Kondisi diatas tentu mencerminkan situasi keseluruhan. Tidak berlaku bagi rumah sakit besar dengan diversifikasi bisnis konglomerasi, 80% kategori RS Swasta Nasional adalah kecil dan menengah.
Alih-alih mendapatkan insentif karena pembukaan lapangan pekerjaan dan sumbangan pajak, pelaku bisnis rumah sakit kerap berada dalam kondisi terhimpit.
Berbagai peraturan terkait perijinan terbilang banyak dan memakan biaya, belum ada simplifikasi yang signifikan, disisi lain tuntutan publik semakin menguat akan layanan berkualitas.

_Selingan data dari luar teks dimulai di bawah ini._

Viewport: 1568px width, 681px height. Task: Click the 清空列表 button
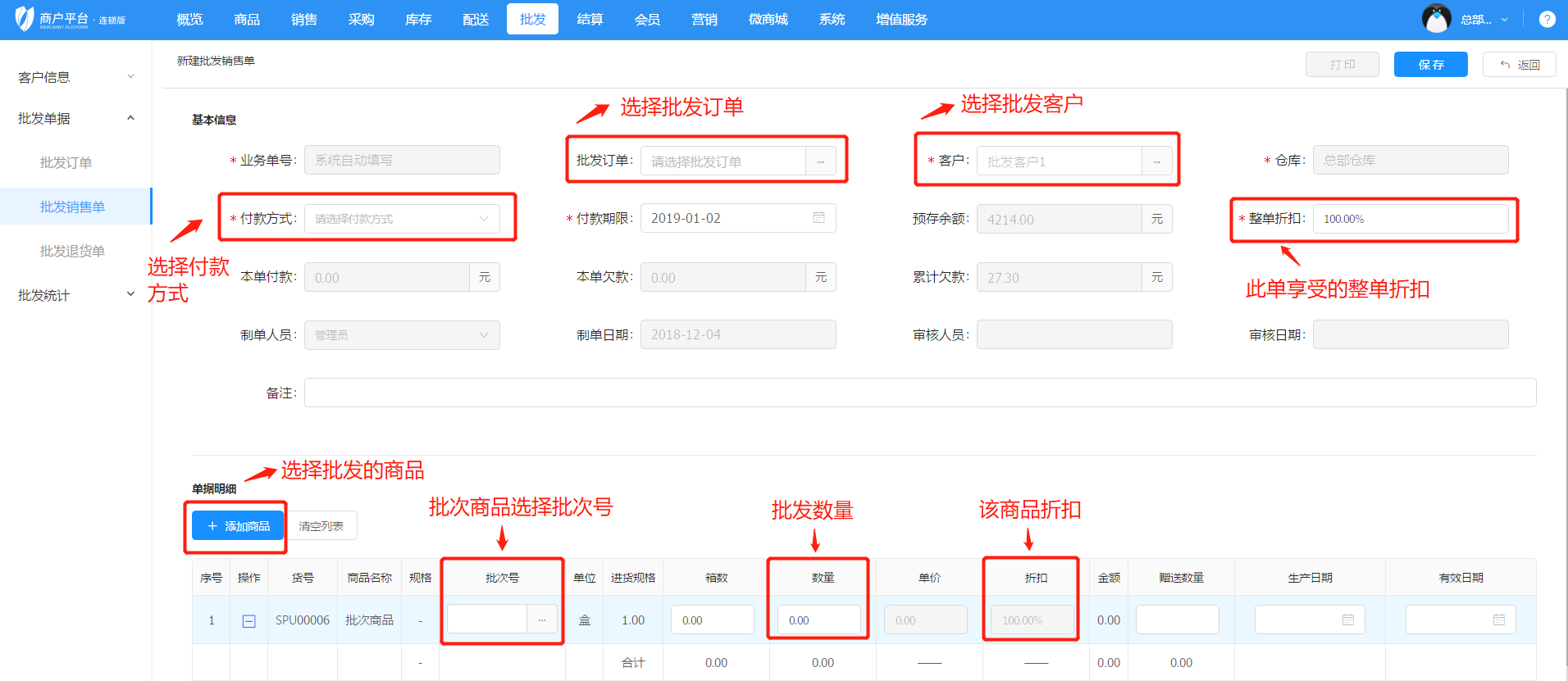pyautogui.click(x=321, y=526)
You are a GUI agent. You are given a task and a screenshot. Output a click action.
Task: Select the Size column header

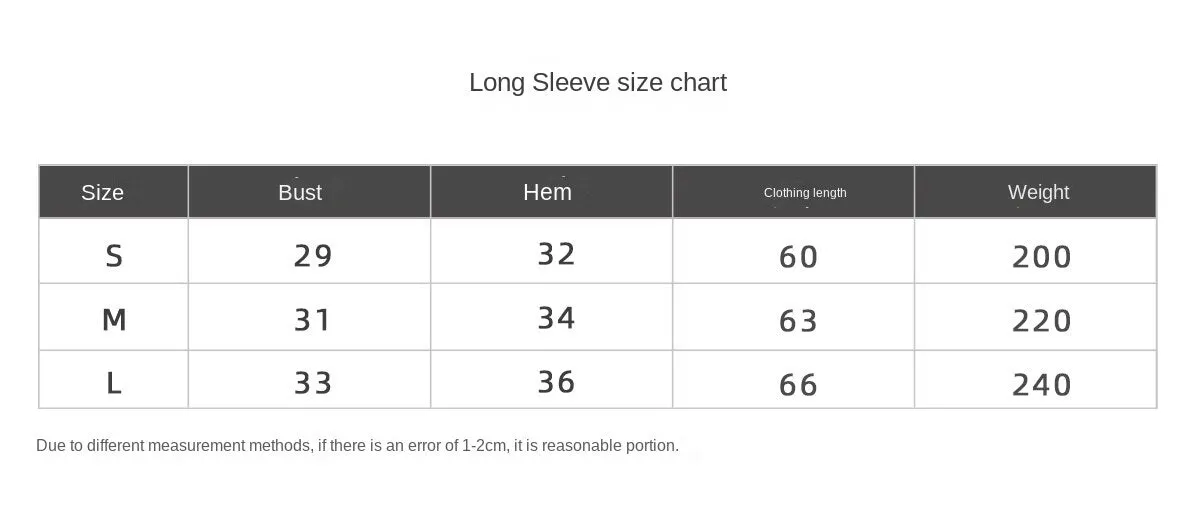click(x=103, y=192)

Belum jelasnya arah masa depan industri rumah sakit, jelas mengabaikan hadirnya layanan swasta yang sudah ada sejak puluhan tahun lalu. Ketika karpet merah investasi asing dikembangkan, investor lokal hanya menyesap debu dibalik karpet tersebut.
Tidak sinkronnya istrumen kebijakan pusat dan daerah, belum ditambahi dengan rumitnya aturan dalam era otonomi daerah, jelas menjadi hambatan tersendiri.
Tumpang tindih dan tidak pernah berhenti aturan dibuat, yang kemudian terjadi pertambahan biaya dan kompleksitas masalah perijinan baru.
Kalau kemudian investor lokal melakukan berbagai strategi yang dirasakan mensiasati keadaan, maka hal tersebut hendaknya dilihat dalam kerangka rumah sakit harus bisa memastika keberlangsungan hidup jangka panjang karena tanggungjawab sosialnya dalam memenuhi kewajiban pada stakeholder pemilik, dokter, karyawan dan pelanggan.
Jadi sudahkan negeri ini memberikan kemudahan bagi investor lokalnya? Sulit dinyatakan dengan tegas yang pasti sirene tax amnesty sudah mulai dikumandangkan, serta mulai menyisir sektor rumah sakit. Entah apa yang mau dituju? Ketika sistem jaminan kesehatan nasional dengan konsep layanan murah berkualitas, masihkah wajib dikenai pajak? Saat tarif sosial dikenakan, harusnya insentif diberikan agar banyak pemberi layanan yang merasa diperhatikan dan tidak dianaktirikan.